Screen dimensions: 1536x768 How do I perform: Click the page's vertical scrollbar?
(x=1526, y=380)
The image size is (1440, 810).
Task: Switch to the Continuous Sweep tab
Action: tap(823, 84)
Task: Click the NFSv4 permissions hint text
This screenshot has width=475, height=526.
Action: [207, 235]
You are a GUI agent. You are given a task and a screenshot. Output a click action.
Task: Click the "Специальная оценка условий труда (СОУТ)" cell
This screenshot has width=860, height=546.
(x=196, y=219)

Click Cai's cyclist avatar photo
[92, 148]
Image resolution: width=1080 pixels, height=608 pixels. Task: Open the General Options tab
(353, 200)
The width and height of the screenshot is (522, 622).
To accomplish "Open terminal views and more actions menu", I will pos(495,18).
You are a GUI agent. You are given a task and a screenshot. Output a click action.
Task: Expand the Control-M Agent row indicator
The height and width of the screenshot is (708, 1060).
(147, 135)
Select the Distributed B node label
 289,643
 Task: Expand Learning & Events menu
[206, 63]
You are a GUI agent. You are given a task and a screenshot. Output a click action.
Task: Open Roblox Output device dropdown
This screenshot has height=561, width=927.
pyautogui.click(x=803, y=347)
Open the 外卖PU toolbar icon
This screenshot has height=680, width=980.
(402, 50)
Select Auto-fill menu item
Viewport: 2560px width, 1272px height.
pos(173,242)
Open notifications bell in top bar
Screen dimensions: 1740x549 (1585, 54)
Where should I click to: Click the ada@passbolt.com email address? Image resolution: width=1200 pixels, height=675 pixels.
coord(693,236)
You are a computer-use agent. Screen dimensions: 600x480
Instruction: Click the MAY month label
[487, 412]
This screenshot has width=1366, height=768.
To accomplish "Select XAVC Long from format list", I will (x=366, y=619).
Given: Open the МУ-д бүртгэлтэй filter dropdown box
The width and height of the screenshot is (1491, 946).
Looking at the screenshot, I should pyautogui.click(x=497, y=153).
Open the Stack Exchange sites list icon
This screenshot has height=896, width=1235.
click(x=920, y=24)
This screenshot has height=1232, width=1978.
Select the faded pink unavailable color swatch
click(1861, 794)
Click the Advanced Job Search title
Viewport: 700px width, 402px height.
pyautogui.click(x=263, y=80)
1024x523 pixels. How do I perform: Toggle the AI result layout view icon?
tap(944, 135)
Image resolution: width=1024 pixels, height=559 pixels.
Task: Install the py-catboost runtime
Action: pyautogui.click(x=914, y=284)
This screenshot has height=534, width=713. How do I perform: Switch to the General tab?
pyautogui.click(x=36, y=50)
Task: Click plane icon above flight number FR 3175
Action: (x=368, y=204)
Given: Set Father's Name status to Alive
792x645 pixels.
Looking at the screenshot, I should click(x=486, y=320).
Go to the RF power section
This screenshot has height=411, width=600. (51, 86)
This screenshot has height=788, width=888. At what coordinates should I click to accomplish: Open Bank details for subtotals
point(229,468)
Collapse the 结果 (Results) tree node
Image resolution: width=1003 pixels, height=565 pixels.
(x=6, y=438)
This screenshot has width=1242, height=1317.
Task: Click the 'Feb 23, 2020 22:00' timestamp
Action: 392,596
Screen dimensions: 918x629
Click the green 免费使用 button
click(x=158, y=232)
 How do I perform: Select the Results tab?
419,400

Instructions to follow » A single figure is required: the number of lines above in which the string "dropdown" appears.

Answer box » 2